He put his tongue between his lips and made a rude noise. He was patching the rubberized fabric of the other set of cushions, the ones in which he had been confined, and on his face was that wild look I had seen before when a good brawl was in prospect.

"Mike!" I pleaded. "You can't do this to me!"

"No? If Polly hadn't reminded me of this I'd be in there yet."

He held up the shamrock good luck pin Polly had given him, a little thing he kept pinned to his coveralls at all times. He had managed to unfasten it and puncture the pneumatic cushions.

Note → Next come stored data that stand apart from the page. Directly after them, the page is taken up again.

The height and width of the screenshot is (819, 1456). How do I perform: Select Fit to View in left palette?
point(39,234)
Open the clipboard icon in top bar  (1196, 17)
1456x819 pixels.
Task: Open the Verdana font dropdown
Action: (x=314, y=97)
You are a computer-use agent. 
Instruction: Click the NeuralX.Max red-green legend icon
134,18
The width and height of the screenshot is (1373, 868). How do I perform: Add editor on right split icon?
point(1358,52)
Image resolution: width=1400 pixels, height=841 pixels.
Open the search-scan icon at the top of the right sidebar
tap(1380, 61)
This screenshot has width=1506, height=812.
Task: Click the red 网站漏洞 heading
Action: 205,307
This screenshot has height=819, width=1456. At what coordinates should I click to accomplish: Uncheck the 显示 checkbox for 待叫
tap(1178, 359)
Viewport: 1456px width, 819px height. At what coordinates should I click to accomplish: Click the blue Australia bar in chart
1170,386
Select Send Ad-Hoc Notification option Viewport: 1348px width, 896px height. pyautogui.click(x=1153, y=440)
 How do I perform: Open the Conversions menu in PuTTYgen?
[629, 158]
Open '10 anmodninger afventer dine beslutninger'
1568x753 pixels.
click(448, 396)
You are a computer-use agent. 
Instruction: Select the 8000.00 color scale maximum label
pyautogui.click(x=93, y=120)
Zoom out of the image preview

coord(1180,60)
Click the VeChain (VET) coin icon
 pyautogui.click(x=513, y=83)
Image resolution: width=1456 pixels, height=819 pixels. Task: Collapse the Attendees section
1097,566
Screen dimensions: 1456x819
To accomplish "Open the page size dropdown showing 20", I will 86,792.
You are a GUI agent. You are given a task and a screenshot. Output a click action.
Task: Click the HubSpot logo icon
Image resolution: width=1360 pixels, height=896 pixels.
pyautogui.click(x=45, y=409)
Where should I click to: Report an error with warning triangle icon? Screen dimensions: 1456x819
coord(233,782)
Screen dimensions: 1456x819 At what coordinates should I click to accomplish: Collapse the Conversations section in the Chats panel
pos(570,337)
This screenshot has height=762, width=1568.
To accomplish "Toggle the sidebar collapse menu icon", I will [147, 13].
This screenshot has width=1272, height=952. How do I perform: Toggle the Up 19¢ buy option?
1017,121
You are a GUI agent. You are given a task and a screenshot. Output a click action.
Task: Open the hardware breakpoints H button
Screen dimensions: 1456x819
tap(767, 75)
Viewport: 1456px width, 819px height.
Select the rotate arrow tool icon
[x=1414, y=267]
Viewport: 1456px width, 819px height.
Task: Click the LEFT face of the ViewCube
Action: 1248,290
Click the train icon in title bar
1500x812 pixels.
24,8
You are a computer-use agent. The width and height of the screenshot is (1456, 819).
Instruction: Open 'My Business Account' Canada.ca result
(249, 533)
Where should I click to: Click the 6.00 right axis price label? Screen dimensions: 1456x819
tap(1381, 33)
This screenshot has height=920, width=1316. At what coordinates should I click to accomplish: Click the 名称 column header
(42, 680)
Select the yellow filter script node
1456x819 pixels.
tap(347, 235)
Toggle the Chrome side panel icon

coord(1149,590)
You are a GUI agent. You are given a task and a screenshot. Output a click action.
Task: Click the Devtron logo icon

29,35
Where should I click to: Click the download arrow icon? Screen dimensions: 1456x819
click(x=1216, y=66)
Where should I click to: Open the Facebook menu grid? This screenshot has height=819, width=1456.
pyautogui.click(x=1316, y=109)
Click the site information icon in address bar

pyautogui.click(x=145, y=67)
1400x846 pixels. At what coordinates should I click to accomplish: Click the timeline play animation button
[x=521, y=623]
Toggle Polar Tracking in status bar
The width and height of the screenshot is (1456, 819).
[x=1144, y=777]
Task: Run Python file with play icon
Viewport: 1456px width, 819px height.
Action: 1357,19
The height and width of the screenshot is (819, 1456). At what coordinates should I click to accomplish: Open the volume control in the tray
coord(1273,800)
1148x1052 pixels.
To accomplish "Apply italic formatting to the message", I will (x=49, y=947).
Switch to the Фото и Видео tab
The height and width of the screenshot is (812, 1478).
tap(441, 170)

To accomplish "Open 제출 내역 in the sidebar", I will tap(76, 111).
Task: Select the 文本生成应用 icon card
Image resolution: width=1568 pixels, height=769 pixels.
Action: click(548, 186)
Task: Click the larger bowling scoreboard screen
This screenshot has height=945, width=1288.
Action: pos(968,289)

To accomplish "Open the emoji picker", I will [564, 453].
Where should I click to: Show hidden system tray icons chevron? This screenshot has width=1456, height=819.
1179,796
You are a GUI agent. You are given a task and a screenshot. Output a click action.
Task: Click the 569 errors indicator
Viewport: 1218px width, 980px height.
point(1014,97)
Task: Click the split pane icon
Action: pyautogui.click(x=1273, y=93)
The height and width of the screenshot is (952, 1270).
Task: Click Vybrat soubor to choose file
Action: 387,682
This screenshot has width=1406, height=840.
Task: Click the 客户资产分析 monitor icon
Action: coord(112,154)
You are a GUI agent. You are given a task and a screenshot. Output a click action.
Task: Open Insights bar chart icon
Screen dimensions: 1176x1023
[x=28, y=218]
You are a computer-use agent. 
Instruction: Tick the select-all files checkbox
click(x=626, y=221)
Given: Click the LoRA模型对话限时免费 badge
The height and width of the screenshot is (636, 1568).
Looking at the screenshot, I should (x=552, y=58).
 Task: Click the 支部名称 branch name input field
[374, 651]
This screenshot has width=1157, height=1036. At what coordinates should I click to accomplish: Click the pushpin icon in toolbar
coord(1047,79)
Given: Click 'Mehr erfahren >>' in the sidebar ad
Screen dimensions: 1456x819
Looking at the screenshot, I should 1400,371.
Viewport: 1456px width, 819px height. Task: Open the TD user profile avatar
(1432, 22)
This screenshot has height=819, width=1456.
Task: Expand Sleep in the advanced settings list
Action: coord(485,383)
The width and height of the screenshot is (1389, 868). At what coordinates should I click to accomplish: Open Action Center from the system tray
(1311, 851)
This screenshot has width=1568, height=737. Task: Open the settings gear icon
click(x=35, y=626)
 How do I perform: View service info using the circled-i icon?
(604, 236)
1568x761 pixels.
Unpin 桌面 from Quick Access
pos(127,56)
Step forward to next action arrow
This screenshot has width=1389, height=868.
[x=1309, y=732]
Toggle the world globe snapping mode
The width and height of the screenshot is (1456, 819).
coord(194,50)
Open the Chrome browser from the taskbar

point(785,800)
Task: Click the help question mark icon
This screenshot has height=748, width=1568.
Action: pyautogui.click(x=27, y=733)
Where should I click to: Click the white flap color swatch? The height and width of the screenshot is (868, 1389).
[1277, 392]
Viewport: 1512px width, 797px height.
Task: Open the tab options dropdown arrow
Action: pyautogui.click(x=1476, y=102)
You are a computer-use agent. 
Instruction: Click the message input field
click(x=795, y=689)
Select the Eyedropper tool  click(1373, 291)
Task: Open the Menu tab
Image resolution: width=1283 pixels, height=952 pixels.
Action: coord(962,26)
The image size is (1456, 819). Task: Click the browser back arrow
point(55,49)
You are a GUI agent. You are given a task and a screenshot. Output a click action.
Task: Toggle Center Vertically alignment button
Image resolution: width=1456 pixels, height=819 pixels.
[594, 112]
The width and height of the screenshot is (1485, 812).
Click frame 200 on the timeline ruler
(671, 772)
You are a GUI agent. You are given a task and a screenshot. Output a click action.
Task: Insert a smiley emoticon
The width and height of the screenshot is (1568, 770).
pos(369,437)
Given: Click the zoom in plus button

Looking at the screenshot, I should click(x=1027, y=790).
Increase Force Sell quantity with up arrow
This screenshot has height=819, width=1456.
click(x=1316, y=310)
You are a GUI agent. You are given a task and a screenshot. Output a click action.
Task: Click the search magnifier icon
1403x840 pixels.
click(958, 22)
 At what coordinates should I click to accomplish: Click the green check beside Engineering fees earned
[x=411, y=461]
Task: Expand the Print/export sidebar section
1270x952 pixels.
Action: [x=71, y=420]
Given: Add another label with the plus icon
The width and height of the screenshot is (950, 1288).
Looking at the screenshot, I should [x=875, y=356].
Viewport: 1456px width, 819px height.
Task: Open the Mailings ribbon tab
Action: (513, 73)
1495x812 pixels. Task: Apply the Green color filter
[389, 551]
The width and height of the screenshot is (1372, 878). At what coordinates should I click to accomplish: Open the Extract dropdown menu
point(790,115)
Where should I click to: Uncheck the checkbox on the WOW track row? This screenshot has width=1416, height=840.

But I had no good luck pin. I lay there helpless with all the stories I'd ever heard about the supernormal cleverness of lunatics running through my brain. I knew it would be three days, maybe four, before Bill returned. No chance of help from him.

Mike opened the Hustic case, whistling off key as he moved around, and replaced the original bar and tube shield and condenser with his homemade parts. Then he got to work on the bar with my delicate and expensive set of instrument files ruining them completely on the soft copper alloy.

"Be quiet, lunatic!" he barked every time I protested.

He spent hours filing on that bar, putting on the helmet and testing, then filing some more. And there was absolutely nothing I could do. He had so much air pressure in my cushions I couldn't even squirm.

At last he tested once more, and this time snapped the set off almost at once with a smile of satisfaction.

Next he started tracing the secondary power circuits, but he didn't get very far. Every time the Professor had come up with a new idea we had rewired the Banshee, running new leads through the bulkheads but leaving the old circuits in place. The original wiring diagrams were nothing but propaganda by now, with the up-to-date dope all in my head and Bill's.